Chris’s voice was tight through gritted teeth.  “Got us this far,” he said shortly.  “Want some goddamn answers, though, an’ that’s a fact.”

“Maybe Vin told ‘im,” Buck said.

“Ain’t funny, Buck.”

“Ain’t laughin’.  But you gotta admit it’s mighty peculiar he was chattin’ away with a man wasn’t there just ‘fore he got a yearnin’ t’head out on th’trail direct t’the place that same man went down bleedin’ hard.”

“So you’re sayin’—what—Vin’s dead an’ his ghost’s chattin’ with Ezra?” Nathan demanded, mockingly.

“There are more things on Heaven and Earth, Horatio, than dreamed of in your philosophy,” Josiah intoned.

“Josiah?” JD said uncertainly.  “That’s Nathan—not Horatio.”

Josiah chuckled.  “It’s a quotation, JD.  About ghosts, as it happens.”

“So—what?  You believe Buck?  That Ezra’s talking to Vin’s ghost?” JD asked with a shiver.

“Let’s just say I’m not willing to rule the possibility out.”

“ _You_ think so, Chris?” JD asked.

Black-clad shoulders tensed, but Chris didn’t look back from where his eyes were pinned on the gambler before him.  “What I think is you should all stop yappin’,” he snarled.

Uneasy silence fell, and they rode on after the gambler, who occasionally paused but never dismounted, just stared down at the ground for a few seconds or, in one case, minutes, and then started up again, sometimes adjusting his direction a little.

“Riders ahead,” JD’s voice suddenly cut through the silence, causing the others to look away from the gambler and into the distance to see what had attracted their attention.
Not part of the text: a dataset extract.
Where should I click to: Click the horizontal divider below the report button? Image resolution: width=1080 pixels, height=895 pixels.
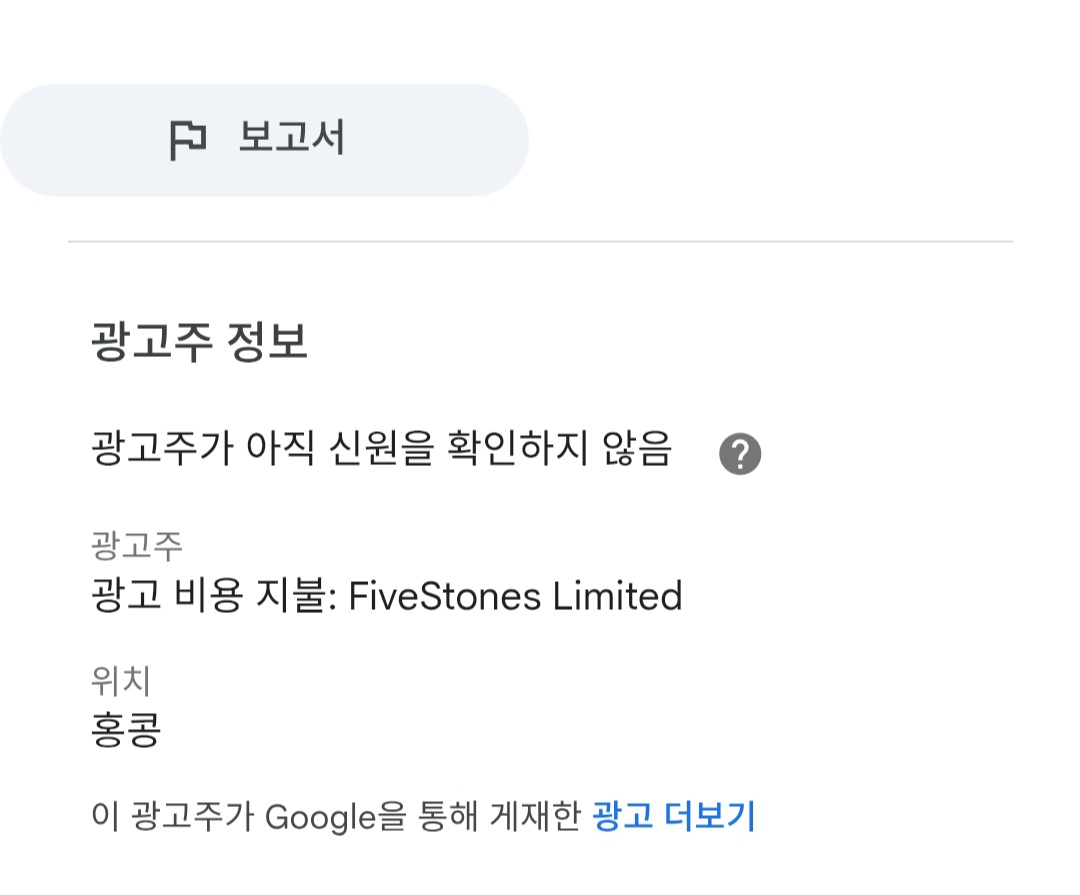click(540, 242)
“Yeah, I see the dust,” Buck agreed after a minute.  “Got a count, kid?”

“Looks like… well, I see three for sure, but they’re all bunched up.  I’m not sure.”

“Four,” Ezra stated, his voice empty of any intonation.  “And a packhorse, bearing, amongst any other encumbrances, Mr. Tanner.”

JD whistled.  “You can see all that?”

“No,” he said shortly.  “I can’t.”  And then he snarled, “Gawdamn!”  Abruptly, he looped the reins he only occasionally used around the pommel of his saddle, loosed his weapons in their holsters, and kneed Chaucer forward into a canter.

“Dammit, Ezra, get back here, we don’t know—“  Chris started.  And then he swore and kicked his own horse, knowing he couldn’t stop the gambler, only back him up.

Ezra had more sense than this.  He knew better.  He was the last man among them to go racing into trouble, face to face without a single feint or trick.  And yet there was Vin with his rifle out, shouting an Indian war cry as he galloped forward, and how the hell could Ezra let him go alone?  He heard Vin fire, and even knowing, he was still startled when none of the men fell.  Somebody always fell when Vin fired.  The warcry became a wordless howl of rage and frustration as the rifle went off again and again without effect, and Ezra drew his Remington and fired himself, and this time a man did fall, clutching a red blotch on his shoulder, and the others spun, shouting and drawing weapons, firing.  Ezra saw the muzzle flashes, and automatically turned to Vin, the one in danger because he was the furthest forward, the most obvious threat.  Only, he realized a split second later, as pain blossomed in his chest, perhaps not when he was invisible.  He hunched close to Chaucer and tried to aim for another shot, but it was always difficult on horseback and suddenly it was so damn hard to concentrate.  Chaucer faltered under whatever mixed messages his weak legs were telegraphing, and Ezra found himself tumbling through the air, Vin’s scream of his name louder in his ears than the shots fired by the five men behind him.

“What the hell, Ezra?” Vin demanded, suddenly squatting beside him and reaching out to apply pressure on his wound and instead falling right through him.

“Sorry,” Ezra muttered, trying to get up, to turn, to _something_ —

Hands pushed him back down, and for a moment he thought it was Vin, physical again, but then Nathan was shouting at him.  “Lie still, y’damn fool!  Let me see what you did to yerself!”

Ezra closed his eyes for a moment, then opened them, searching out Vin’s pale face amongst the others staring down at him.  “Vin?” he whispered.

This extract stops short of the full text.